Severance pay in South African labour legislation is primarily governed by the Basic Conditions of Employment Act (BCEA) and the Labour Relations Act (LRA). The calculation of severance pay typically depends on the specific circumstances and agreements in place.

Section 41 of the BCEA provides the default position when calculating statutory severance pay. Severance pay is calculated based on the employee’s length of service and remuneration. The BCEA provides one (1) week’s pay for every year of completed and continuous service.

Although the BCEA sets minimum terms and conditions of employment, parties to an employment contract may agree to terms and conditions more favourable to an employee than those prescribed in the BCEA.  As far as severance pay is concerned, it is not uncommon for a collective agreement or a contract of employment to provide for the payment of severance pay in excess of that prescribed by Section 41(2). In addition, an agreement may be reached to this effect during a retrenchment consultation process.

Council Agreements, also called collective agreements, reached between Employers’ Organisations and Trade Unions at a Bargaining Council level, can establish different severance pay rules. These council agreements can provide more favourable terms than the statutory requirements, so checking the specific agreement in place in a particular industry is essential.

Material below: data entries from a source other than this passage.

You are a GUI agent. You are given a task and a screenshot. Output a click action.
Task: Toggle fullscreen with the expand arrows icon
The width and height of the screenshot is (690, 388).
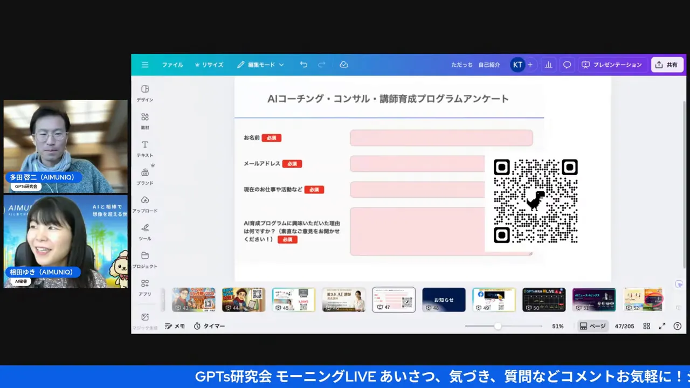[662, 326]
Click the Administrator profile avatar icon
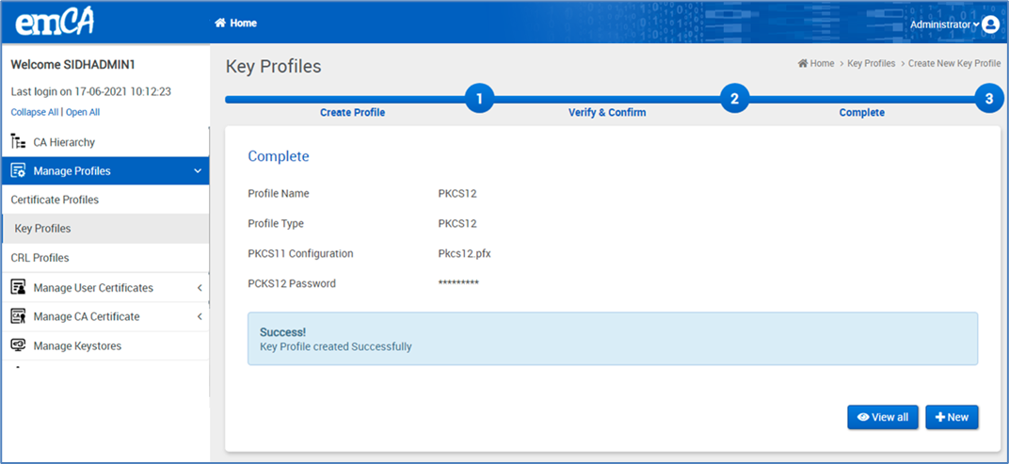1009x464 pixels. (x=990, y=24)
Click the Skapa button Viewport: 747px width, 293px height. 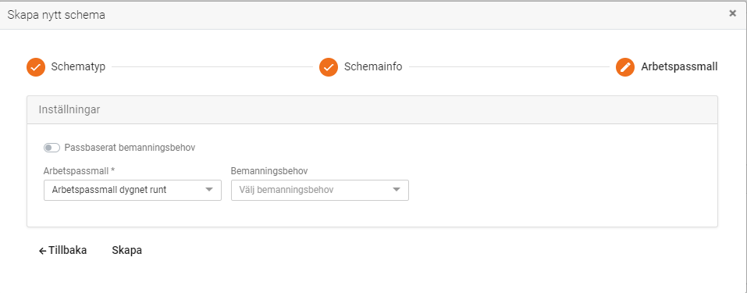pyautogui.click(x=126, y=251)
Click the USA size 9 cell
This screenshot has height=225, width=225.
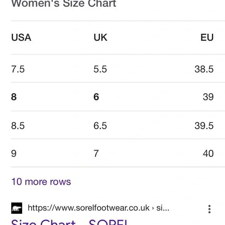[14, 153]
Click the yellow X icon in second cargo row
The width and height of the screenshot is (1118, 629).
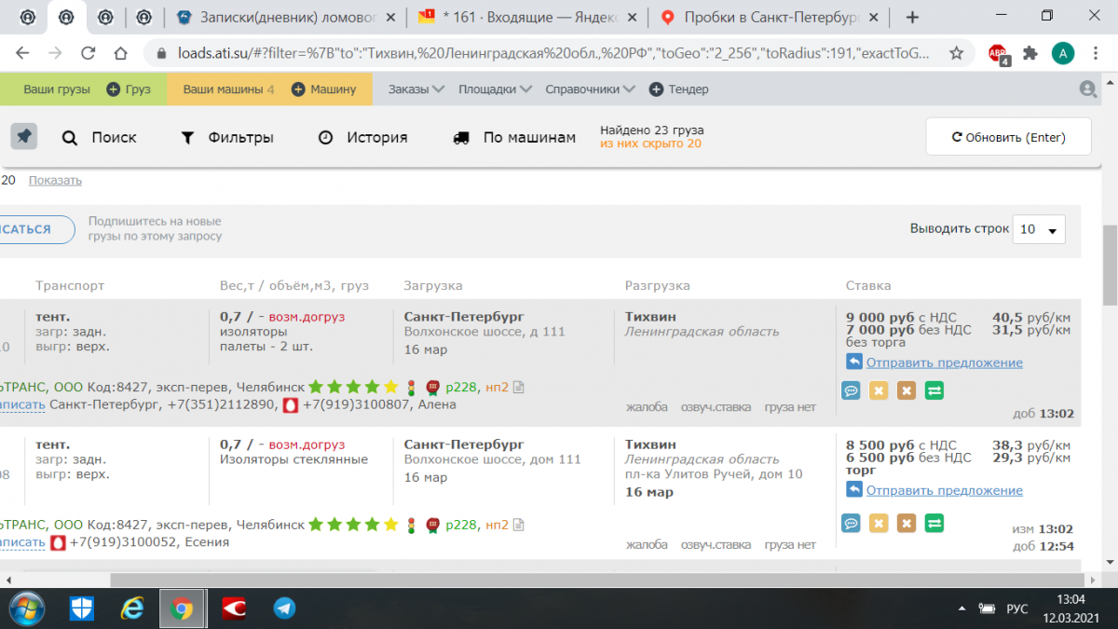878,524
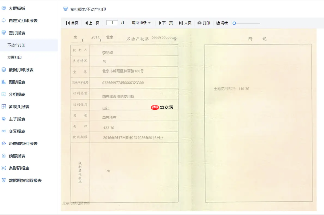This screenshot has height=215, width=324.
Task: Click the 多表头报表 icon
Action: (x=4, y=107)
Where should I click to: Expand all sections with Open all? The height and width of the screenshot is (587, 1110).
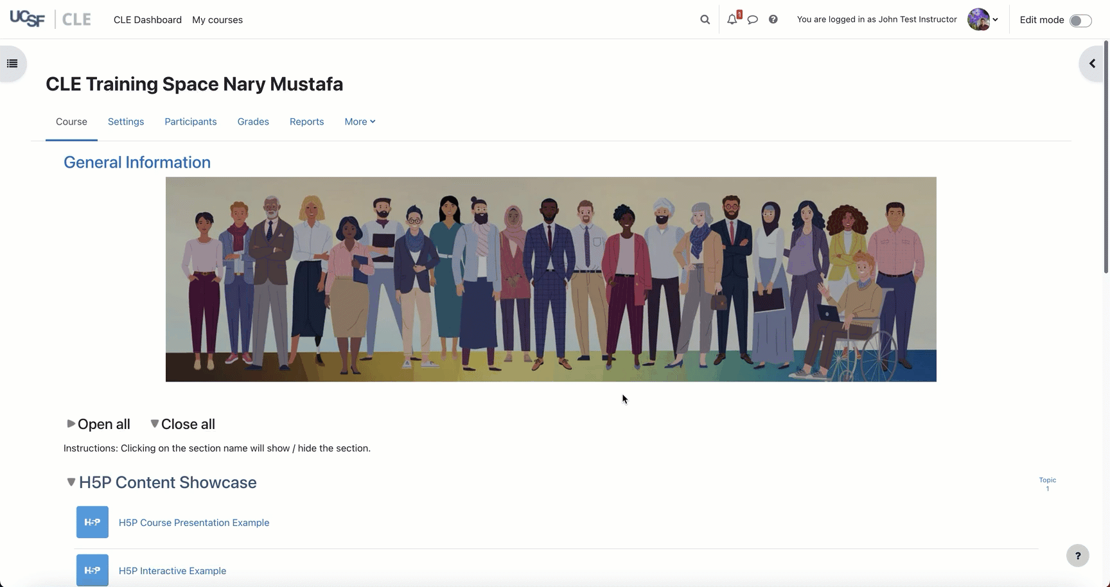click(x=99, y=424)
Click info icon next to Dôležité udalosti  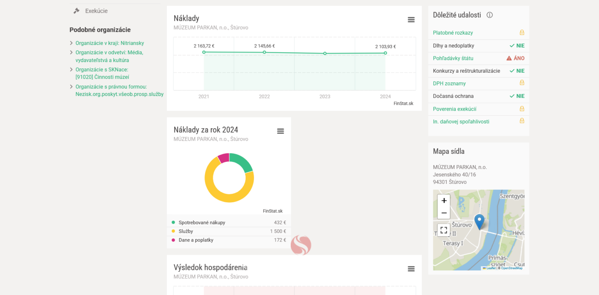[490, 15]
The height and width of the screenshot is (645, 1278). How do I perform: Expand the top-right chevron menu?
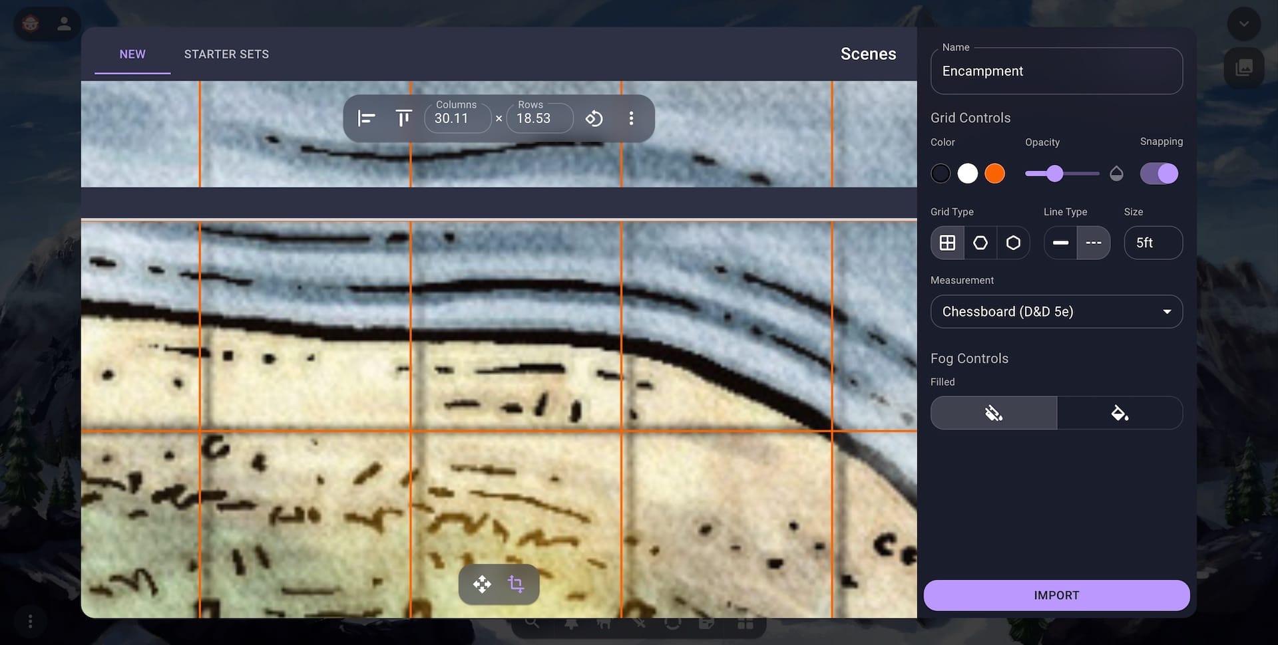[x=1243, y=25]
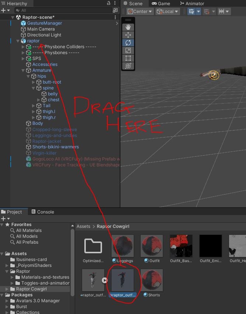Image resolution: width=246 pixels, height=314 pixels.
Task: Select All Prefabs under Favorites
Action: pyautogui.click(x=27, y=242)
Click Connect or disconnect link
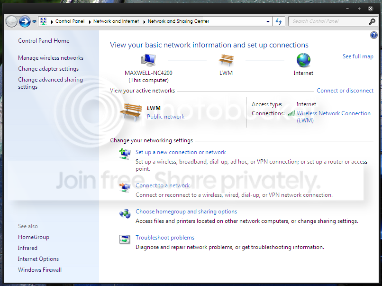The height and width of the screenshot is (286, 382). pyautogui.click(x=345, y=91)
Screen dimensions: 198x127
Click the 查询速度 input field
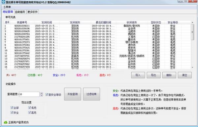click(29, 94)
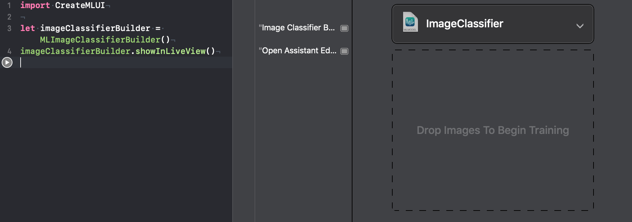
Task: Click line number 4 in the gutter
Action: pyautogui.click(x=9, y=51)
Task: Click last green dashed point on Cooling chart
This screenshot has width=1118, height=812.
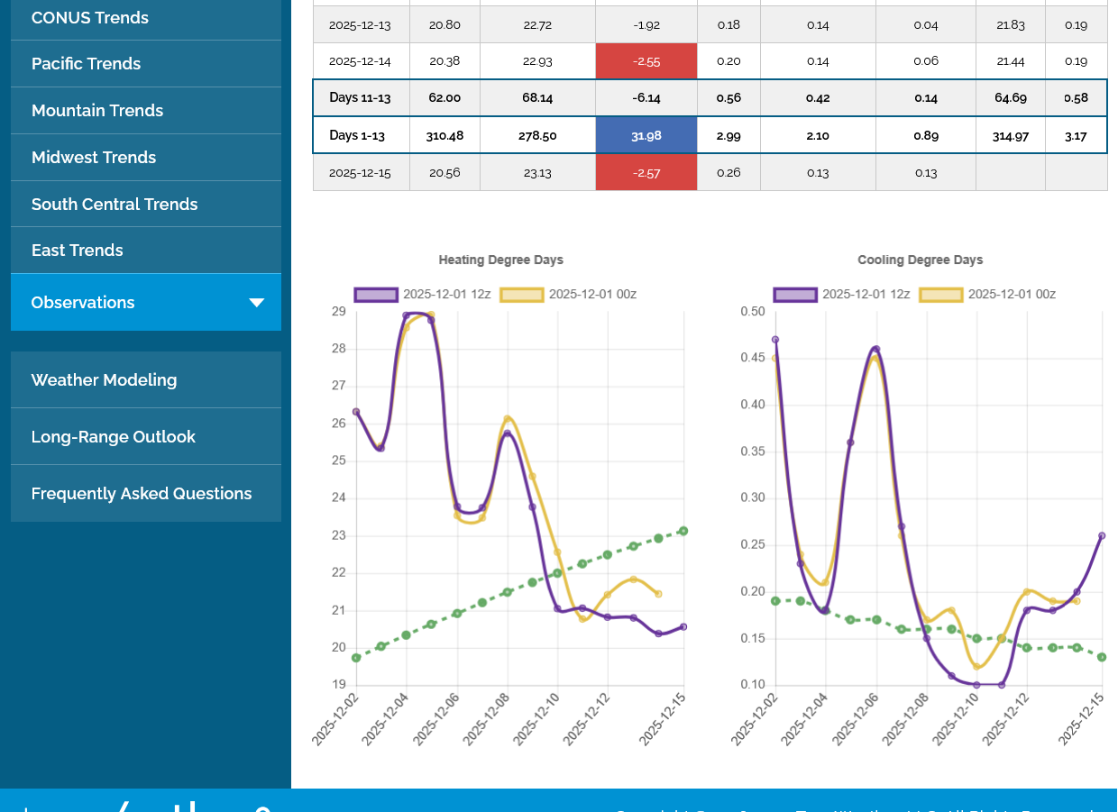Action: (x=1102, y=657)
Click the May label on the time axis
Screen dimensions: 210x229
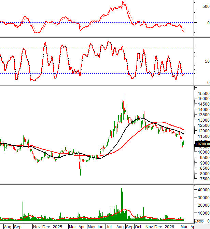point(91,227)
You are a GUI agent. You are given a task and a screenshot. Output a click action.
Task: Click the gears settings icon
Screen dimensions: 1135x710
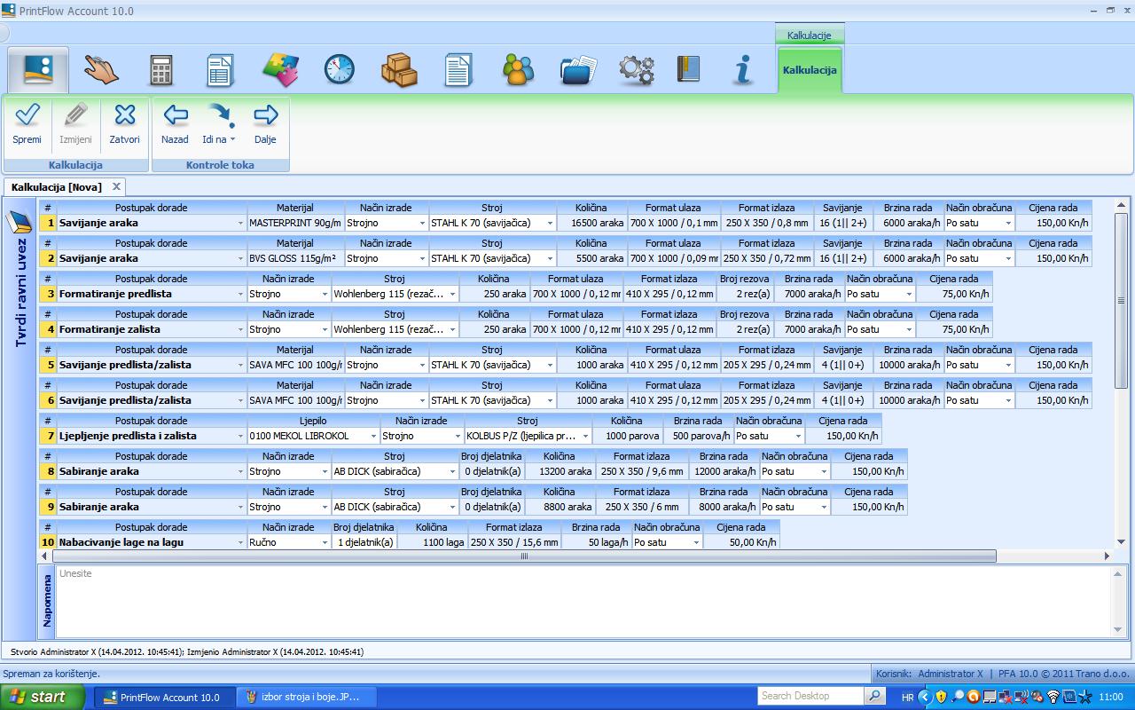pos(636,70)
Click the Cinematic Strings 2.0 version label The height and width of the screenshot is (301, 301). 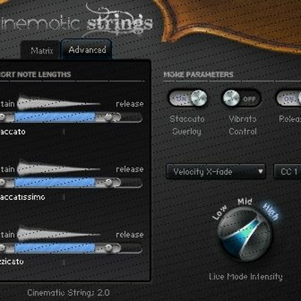tap(69, 293)
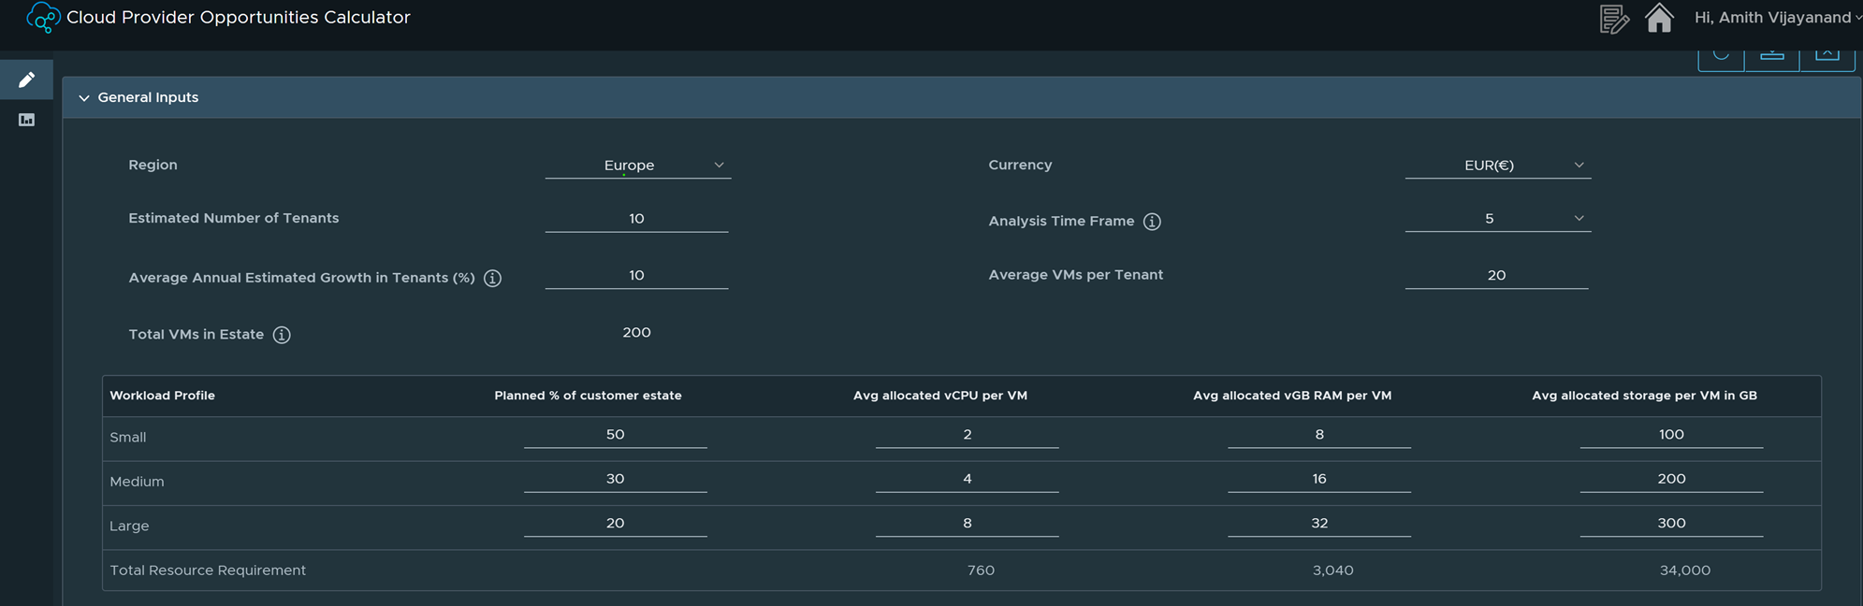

For example, Clause 42 for the National Bargaining Council for the Road Freight and Logistics Industry (NBCRFLI) provides for severance pay calculations and does not differ from the BCEA. The Metal and Engineering Industries Bargaining Council (MEIBC) is slightly more complex.

It provides that an employee in that industry shall receive one (1) week’s remuneration for each completed year of service, but depending on their years of service, they may be entitled to more. It states, “Employees shall be entitled to the following additional ex-gratia payments: An employee with between five (5) to ten (10) completed years’ service with the same employer: One (1) week’s ex gratia payment; An employee with between eleven (11) to fifteen (15) completed years’ service with the same employer: two (2) weeks ex-gratia payment; and an employee with sixteen (16) or more completed years’ service with the same employer: three (3) weeks ex gratia payment”.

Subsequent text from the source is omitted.